SBD/Issue 195/Olympics

USOC Management Shake-Up Comes At Delicate Time For Group

This is a "crucial time for the United States Olympic movement," yet the 10-member USOC BOD "has chosen this delicate period to overhaul the top management" of the organization, according to Katie Thomas of the N.Y. TIMES. The abrupt changes "have angered and confounded many leaders in Olympic sports, who are especially upset that the board named one of its members," Stephanie Streeter, as acting CEO. USA Gymnastics President Steve Penny said of the move, "It was like a giant earthquake." The USOC's "top two positions ... are now held by people with little Olympic experience," as Streeter had only served on the BOD since '04 and Chair Larry Probst was named to his post last October. Streeter: "The learning curve has been intense and dramatic. ... You have to be a quick study." USOC BOD member Bob Bowlsby said Streeter "came in and managed some difficult circumstances very admirably." Bowlsby also "dispelled rumors that the board had given Streeter a pay raise." He "declined to specify her compensation but said her salary was less than" the $428,000 former CEO Jim Scherr earned in '08. Meanwhile, Thomas noted while several of Streeter's initiatives "have been applauded in Olympic circles," she has "drawn criticism from the leaders of the national governing bodies that oversee Olympic sports, who argue that she and the board have not been responsive." The governing bodies are "upset that quarterly meetings are closed to the public, and that the minutes are not posted online." National Governing Bodies Association Chair Skip Gilbert: "I think in the past, the USOC had always viewed the national governing bodies in a parent-child relationship. We were beholden to them. We did what they told us, and we never asked questions.
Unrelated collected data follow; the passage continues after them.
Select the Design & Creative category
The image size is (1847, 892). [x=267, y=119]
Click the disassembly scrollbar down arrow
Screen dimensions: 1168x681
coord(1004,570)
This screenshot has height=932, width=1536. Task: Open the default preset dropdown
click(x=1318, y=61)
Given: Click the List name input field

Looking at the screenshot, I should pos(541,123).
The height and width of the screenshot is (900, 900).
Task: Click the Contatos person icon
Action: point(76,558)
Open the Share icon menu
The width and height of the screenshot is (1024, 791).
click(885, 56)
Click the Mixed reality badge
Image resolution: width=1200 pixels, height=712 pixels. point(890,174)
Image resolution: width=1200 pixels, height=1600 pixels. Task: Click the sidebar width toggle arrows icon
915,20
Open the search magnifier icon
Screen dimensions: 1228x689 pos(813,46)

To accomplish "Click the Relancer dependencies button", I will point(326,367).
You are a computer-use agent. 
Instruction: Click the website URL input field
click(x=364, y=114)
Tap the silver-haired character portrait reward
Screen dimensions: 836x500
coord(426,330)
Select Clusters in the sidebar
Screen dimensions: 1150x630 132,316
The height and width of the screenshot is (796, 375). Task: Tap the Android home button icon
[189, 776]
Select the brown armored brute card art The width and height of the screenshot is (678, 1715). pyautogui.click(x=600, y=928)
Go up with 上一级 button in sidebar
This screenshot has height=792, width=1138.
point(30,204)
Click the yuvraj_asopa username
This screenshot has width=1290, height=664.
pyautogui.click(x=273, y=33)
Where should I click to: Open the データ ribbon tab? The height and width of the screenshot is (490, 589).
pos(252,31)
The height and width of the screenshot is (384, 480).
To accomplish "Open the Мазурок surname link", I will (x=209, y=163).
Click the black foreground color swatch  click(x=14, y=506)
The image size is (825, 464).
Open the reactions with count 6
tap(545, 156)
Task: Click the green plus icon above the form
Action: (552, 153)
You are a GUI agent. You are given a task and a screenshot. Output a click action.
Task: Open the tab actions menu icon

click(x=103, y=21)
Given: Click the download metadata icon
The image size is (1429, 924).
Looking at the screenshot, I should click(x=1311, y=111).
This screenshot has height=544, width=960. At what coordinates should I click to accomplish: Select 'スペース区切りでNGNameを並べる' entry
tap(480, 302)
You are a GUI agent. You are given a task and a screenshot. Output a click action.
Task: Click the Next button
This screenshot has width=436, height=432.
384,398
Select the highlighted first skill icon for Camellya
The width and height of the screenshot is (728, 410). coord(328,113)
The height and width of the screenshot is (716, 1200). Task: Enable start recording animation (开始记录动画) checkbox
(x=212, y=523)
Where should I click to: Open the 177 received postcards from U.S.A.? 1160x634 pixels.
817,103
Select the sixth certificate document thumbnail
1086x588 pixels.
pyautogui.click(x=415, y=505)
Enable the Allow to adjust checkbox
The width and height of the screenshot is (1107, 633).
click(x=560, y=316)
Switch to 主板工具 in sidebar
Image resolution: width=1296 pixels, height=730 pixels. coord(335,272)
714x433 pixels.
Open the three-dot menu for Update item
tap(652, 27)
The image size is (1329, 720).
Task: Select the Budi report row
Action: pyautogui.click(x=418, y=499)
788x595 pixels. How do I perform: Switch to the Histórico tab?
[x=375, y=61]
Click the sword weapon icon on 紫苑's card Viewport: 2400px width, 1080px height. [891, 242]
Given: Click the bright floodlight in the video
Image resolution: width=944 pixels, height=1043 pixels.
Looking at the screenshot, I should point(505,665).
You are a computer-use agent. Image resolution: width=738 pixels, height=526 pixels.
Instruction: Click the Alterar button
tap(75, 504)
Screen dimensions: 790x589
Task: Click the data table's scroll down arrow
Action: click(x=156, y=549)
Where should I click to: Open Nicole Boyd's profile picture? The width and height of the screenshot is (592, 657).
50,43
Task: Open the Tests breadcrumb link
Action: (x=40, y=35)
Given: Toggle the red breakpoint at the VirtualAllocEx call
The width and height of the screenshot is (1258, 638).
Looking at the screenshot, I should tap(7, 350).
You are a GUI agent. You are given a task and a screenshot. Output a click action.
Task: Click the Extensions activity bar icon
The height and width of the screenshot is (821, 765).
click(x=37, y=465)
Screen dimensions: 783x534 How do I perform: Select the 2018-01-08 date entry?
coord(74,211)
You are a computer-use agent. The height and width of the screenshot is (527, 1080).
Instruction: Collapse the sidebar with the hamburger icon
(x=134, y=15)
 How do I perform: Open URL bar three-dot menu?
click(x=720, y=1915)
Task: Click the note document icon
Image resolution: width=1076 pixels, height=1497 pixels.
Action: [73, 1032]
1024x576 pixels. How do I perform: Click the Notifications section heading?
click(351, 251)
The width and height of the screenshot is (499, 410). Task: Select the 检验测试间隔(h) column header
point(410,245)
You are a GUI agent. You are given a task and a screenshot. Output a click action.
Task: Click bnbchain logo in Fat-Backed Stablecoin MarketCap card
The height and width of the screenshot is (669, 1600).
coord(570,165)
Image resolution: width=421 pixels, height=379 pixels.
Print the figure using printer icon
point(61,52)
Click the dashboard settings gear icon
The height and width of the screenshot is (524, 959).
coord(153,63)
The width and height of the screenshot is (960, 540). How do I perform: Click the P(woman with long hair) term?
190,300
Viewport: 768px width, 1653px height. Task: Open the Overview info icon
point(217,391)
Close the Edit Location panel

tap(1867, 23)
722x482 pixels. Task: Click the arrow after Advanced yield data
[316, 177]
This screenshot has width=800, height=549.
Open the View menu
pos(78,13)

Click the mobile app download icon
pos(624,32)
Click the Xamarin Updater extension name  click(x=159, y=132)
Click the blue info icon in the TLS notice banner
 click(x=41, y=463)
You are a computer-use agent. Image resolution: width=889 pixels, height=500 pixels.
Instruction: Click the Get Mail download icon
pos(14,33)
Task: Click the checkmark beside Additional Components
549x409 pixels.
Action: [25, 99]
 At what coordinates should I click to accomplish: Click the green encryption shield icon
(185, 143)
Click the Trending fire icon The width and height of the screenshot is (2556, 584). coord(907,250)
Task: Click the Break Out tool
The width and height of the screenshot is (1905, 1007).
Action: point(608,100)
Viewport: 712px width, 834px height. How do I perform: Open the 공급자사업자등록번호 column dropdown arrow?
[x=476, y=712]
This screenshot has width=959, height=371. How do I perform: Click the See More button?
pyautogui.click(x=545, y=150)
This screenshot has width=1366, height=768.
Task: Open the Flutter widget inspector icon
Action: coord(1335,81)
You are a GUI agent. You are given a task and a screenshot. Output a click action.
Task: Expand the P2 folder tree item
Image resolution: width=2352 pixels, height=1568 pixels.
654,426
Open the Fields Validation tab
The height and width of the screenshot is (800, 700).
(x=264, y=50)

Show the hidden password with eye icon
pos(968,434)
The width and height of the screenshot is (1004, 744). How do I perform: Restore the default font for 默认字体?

Well, the kids have grown up." USA Diving President & CEO Debbie Hesse: "We have to be listened to." Streeter "acknowledges a rocky transition." Streeter: "Change is always difficult, and it was difficult in this situation." But Streeter "disputed the argument that the governing bodies should have greater access to the board, saying she is a liaison." Streeter added that she "would ask the board to release its minutes if leaders of the governing bodies requested." Gilbert said that a "silver lining" of the transition under Streeter is that the "upheaval has unified the national governing bodies, which are exploring ways to harness their resources to attract sponsors" (N.Y. TIMES, 6/28).